• **DESCRIPTION OF THE TASK**
Write down exactly what lies from the line containing "The image size is (703, 605)." to the end of the records, inclusive, and omit the pictures.
━━━━━ DATA SUPPLIED
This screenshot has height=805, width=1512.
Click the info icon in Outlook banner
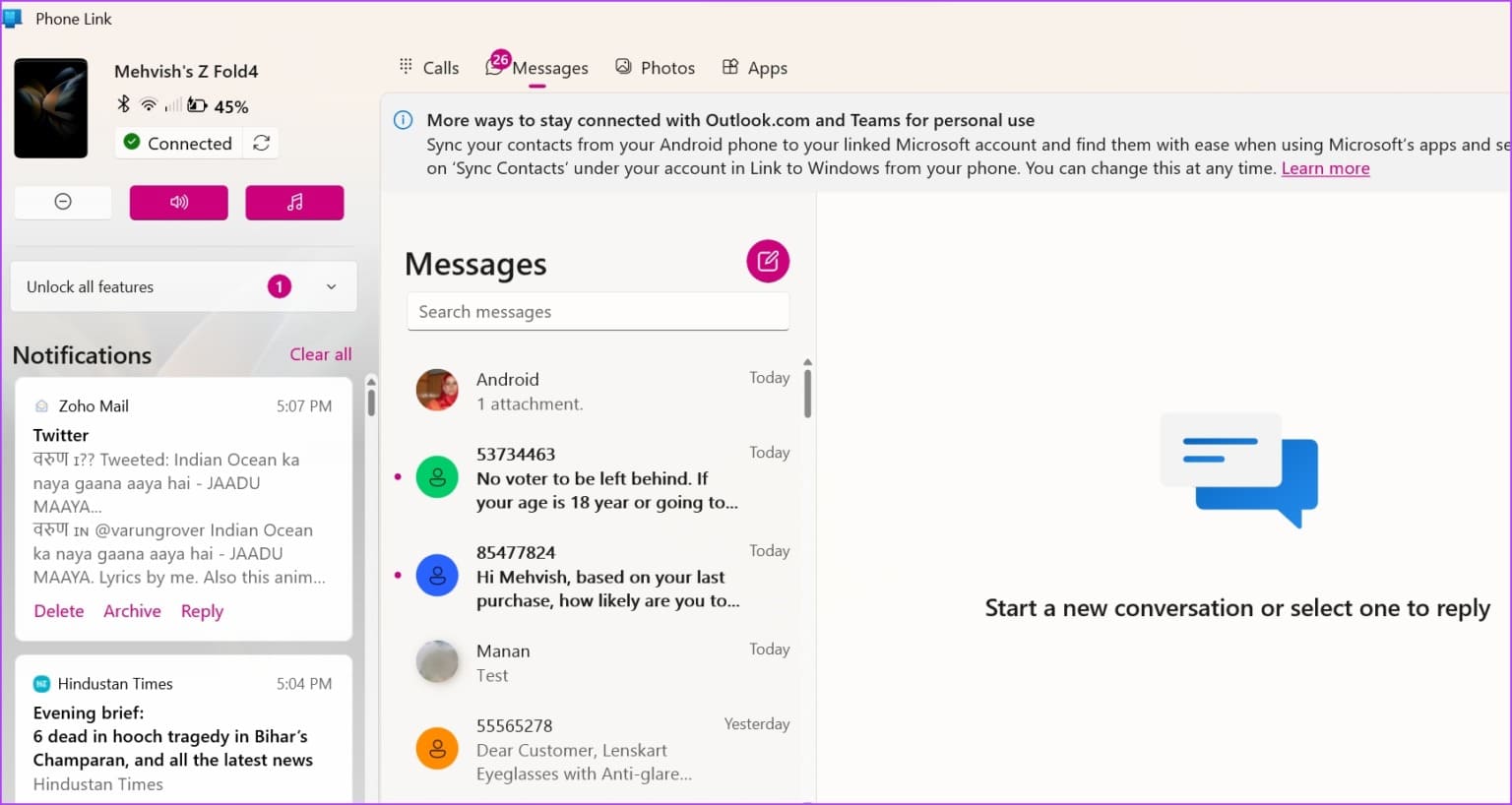[x=403, y=120]
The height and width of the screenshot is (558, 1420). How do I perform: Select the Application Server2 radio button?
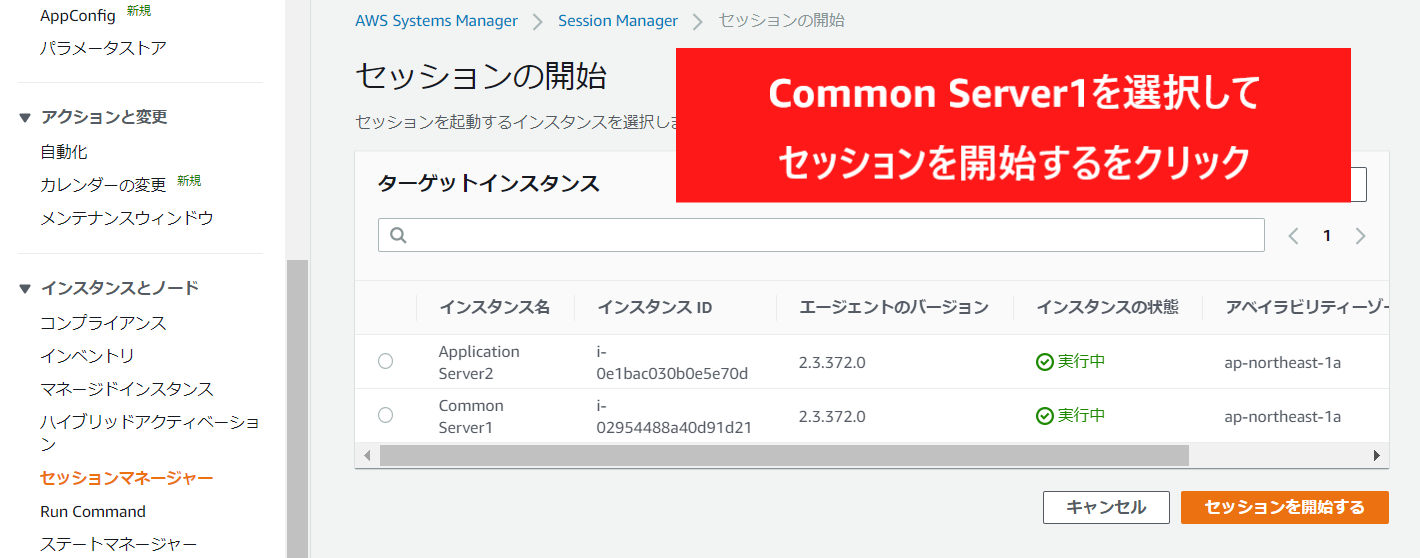(x=385, y=362)
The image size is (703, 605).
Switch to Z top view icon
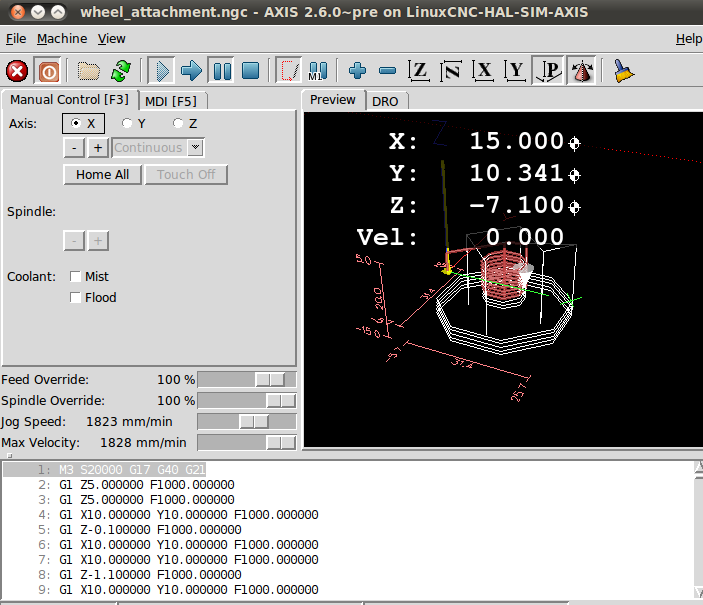click(x=420, y=71)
━━━━━━━━━━
• **TASK SOLUTION**
The image size is (703, 605).
Switch to Z top view icon
click(x=420, y=71)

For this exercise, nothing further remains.